Na realidade do Criador "é maior que o nosso coração",
como diz São João (1 Jo 3, 20). Por conseguinte, tenhamos
presente duas coisas. A primeira: Jesus respeita a nossa liberdade. A segunda:
Jesus espera a nossa disponibilidade para o arrependimento e para a conversão;
é rico de misericórdia e de perdão. Afinal, quando
pensamos no papel negativo desempenhado por Judas devemos inseri-lo na condução
superior dos acontecimentos por parte do Criador . A sua traição
levou à morte de Jesus, o qual transformou este tremendo suplício
em espaço de amor e em entrega de si ao Pai (cf. Gl 2, 20; Ef 5,
2.25).
O Verbo "trair" deriva de uma palavra grega que significa "entregar".
Por vezes o seu sujeito é inclusivamente o Criador em pessoa: foi
ele que por amor "entregou" Jesus por todos nós (cf. Rm
8, 32). No seu misterioso projeto salvífico, Deus assume o gesto
imperdoável de Judas como ocasião da doação
total do Filho para a redenção do mundo.
Em conclusão, queremos recordar também aquele que depois da
Páscoa foi eleito no lugar do traidor. Na Igreja de Jerusalém
a comunidade propôs dois para serem sorteados: "José,
de apelido Barsabas, chamado justo, e Matias" (Act 1, 23). Foi precisamente
este o pré-escolhido, de modo que "foi associado aos onze Apóstolos"
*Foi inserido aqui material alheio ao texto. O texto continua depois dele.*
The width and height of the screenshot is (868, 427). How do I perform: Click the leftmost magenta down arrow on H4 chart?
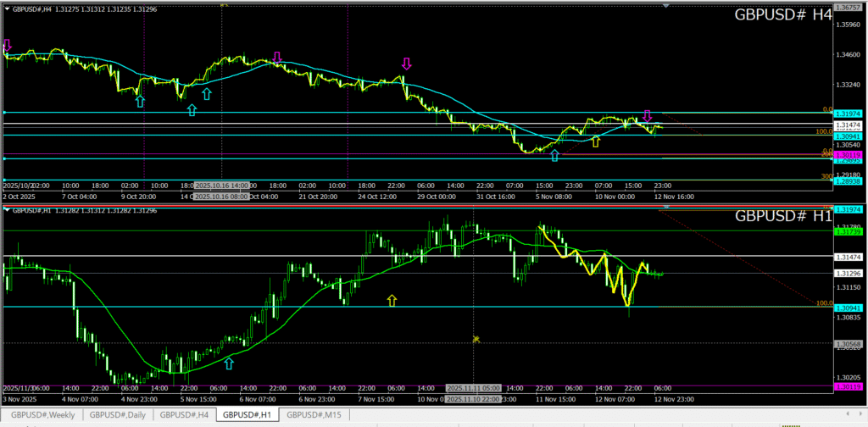pos(8,44)
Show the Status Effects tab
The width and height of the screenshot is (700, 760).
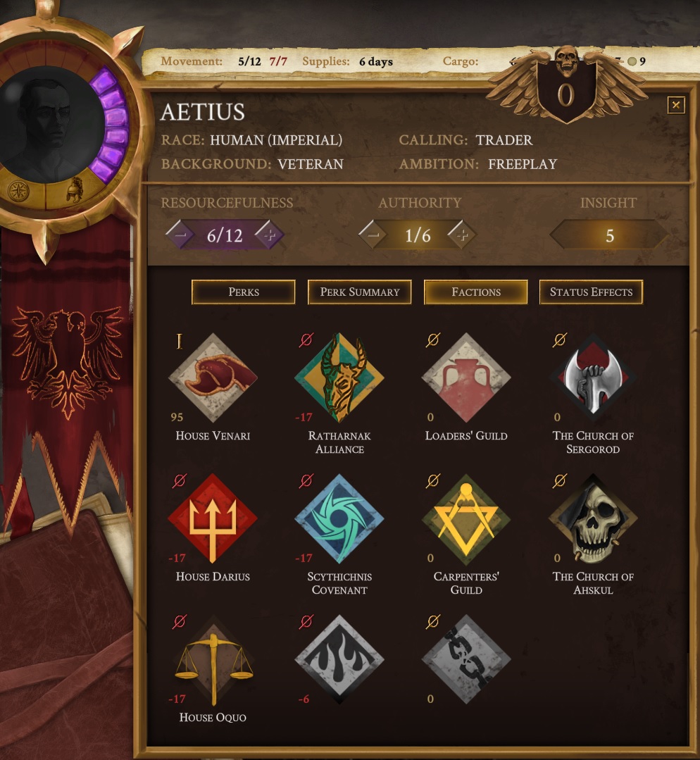point(591,292)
(Act 1, 26). Dele nada mais sabemos, a não ser que também
tinha sido testemunha de toda a vicissitude terrena de Jesus (cf. Act 1,
21-22), permanecendo-lhe fiel até ao fim. À grandeza desta
sua fidelidade acrescenta-se depois a chamada divina a ocupar o lugar de
Judas, como para compensar a sua traição.